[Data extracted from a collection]
■ ■ ■ ■

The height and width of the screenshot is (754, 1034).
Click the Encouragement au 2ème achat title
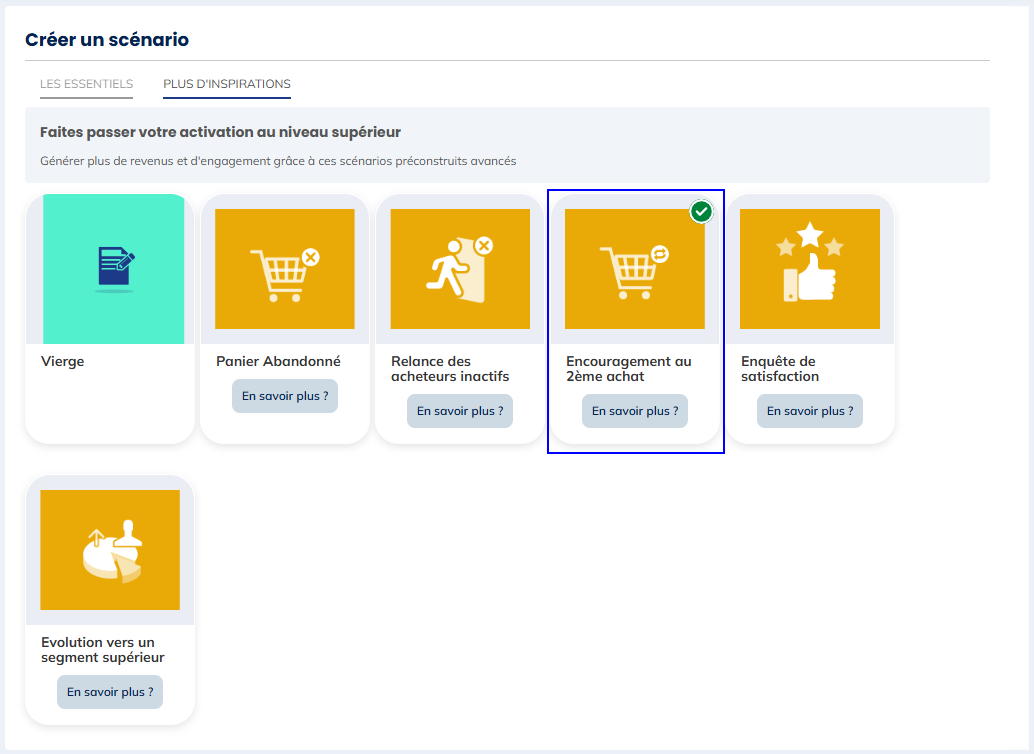628,369
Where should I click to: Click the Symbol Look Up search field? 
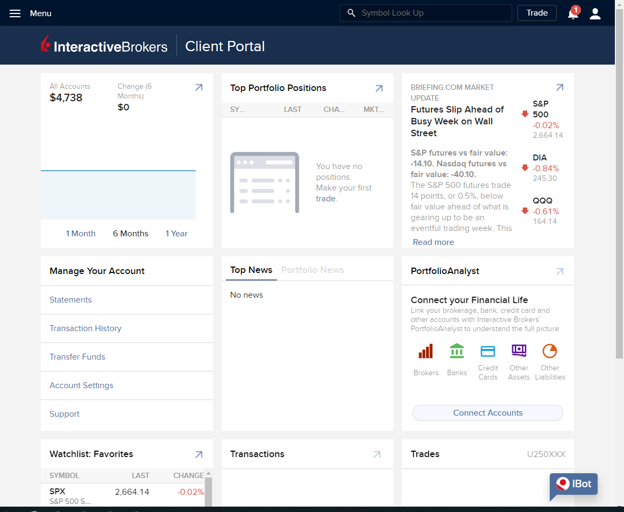coord(426,13)
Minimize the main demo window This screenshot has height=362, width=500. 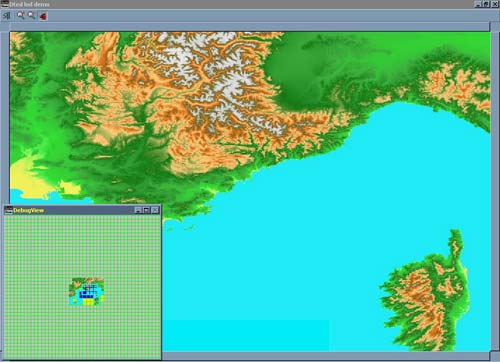pyautogui.click(x=478, y=4)
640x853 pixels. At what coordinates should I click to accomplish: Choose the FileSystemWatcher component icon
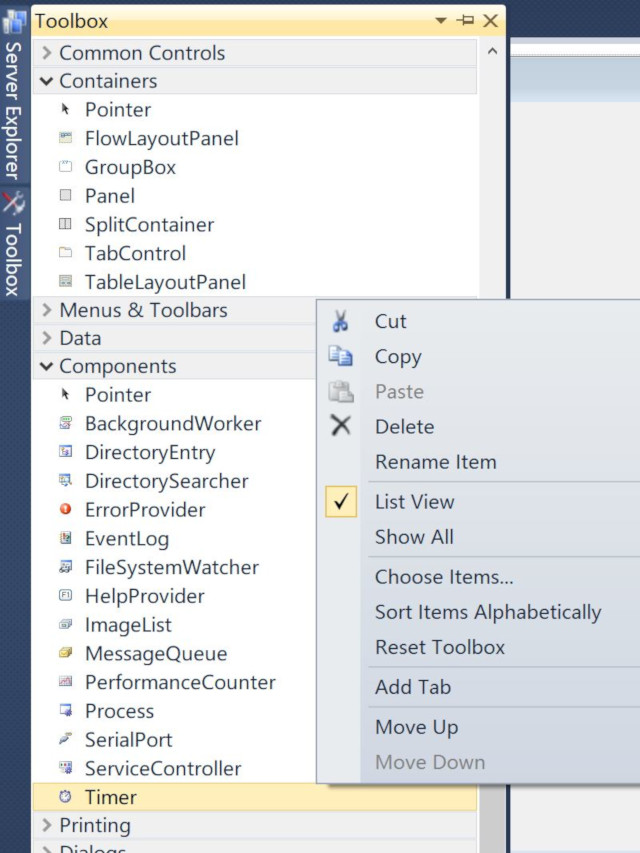(66, 567)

■ ■ ■ ■

→ **Directions**
Please output only the lines running from the one that holds "640x853 pixels. At" through the last line of the entries, both ends included, without any images.

→ **Response below**
640x853 pixels. At what coordinates should I click to accomplish: Choose the FileSystemWatcher component icon
(66, 567)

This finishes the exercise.